A little bit Duck Hunt, a little bit Sunset Riders. That's the blindingly obvious recipe for Wild West Guns, a self-explanatory cowboy-themed shooting gallery game. There are six levels in all, each split into three shorter challenges. The first two involve shooting different targets, the last one lets you loose on gangs of bandits as they pop out of cover in a variety of predictable western locations.
In each case, your main concern is your score. Successful strings of hits raise the score multiplier, missed shots drop it back to zero. Should you take a hit from one of the bad guys, or accidentally shoot one of the obligatory screaming defenceless female hostages, you lose points rather than health. Progress to the next stage depends on earning silver or gold medals through your fancy shootin'.
That's all acceptable enough, as far as these things go, and there's an agreeably arcade-style sheen to the graphics that harks back to the golden 1990s age of light-gun shooters. What the game doesn't have is variety. Obviously, everything has to revolve around shooting to some degree, but when basic challenges such as shooting balloons or keeping cans in the air are being repeated several times in the six short levels, and the same handful of sprites are reused constantly, the incentive to go back and play some more starts to dwindle.
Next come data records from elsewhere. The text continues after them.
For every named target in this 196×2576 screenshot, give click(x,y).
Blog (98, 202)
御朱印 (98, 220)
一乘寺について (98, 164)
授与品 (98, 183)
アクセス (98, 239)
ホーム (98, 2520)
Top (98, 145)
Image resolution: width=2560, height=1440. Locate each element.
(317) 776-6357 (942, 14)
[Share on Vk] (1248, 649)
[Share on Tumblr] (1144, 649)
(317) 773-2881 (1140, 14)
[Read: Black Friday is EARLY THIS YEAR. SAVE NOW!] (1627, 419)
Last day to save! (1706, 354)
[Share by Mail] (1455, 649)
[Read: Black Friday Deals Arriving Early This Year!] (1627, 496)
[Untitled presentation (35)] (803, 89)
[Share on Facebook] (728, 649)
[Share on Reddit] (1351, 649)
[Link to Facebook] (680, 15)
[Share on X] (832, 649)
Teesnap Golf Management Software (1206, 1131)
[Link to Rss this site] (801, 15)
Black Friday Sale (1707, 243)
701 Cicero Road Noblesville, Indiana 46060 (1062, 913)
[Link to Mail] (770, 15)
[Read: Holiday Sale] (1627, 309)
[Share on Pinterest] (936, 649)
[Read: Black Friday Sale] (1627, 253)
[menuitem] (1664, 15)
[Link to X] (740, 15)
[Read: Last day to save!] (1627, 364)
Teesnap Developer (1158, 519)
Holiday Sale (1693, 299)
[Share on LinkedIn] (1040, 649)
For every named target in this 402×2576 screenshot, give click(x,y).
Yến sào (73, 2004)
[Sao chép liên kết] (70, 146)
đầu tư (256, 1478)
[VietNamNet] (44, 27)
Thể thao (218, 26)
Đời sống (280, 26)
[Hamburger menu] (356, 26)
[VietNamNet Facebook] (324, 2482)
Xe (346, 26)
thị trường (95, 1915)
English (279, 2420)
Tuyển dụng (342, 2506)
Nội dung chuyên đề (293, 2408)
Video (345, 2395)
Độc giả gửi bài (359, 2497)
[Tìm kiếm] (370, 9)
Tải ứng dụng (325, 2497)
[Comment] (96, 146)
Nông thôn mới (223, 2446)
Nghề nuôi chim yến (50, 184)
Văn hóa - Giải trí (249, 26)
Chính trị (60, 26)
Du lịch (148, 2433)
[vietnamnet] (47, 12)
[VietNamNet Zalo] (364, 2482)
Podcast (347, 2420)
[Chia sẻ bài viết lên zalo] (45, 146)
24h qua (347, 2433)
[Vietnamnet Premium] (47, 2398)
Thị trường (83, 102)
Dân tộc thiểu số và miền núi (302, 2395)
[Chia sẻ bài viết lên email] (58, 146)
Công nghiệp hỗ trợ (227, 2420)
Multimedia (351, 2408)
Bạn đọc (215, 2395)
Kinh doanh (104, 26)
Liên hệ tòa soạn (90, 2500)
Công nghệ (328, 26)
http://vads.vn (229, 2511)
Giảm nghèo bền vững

Equally, there's little encouragement to see what comes next. With nothing particular to inspire either replays or progress, you're left with a game that's technically functional but never surprising or exciting.
Accuracy with the remote isn't really an issue, but the game helps you out anyway - offering a generous damage zone for each shot and gently tugging the reticule onto targets when you hover close by. You get so used to the game helping out in this way, that the occasional moments where seemingly accurate shots go wide are all the more annoying.
Livening things up are a two-player mode - which is only more lively by virtue of the other person, not because of anything the game does - and a rather cheeky array of Achievements, unlocked for feats of accuracy, consistency or just demolishing as much of the background scenery or local wildlife as you can. This isn't as much fun as it sounds, since trying to figure out which scenery items can be shot for bonus points is a great way to lose your score multiplier.
The prospect of a downloadable shooting gallery game on the Wii is utterly natural and, in theory, Wild West Guns should tick enough boxes to make it worthwhile. There's an inherent appeal in shooting targets that never seems to dim, but Wild West Guns is far too content to let that natural amusement carry the load for its own tepid design. Hobbled by an obvious lack of ambition, and by the foolish decision to release it at the top end of the WiiWare price scale, what should have been a rootin', tootin' party game is instead a rather limited and repetitive experience.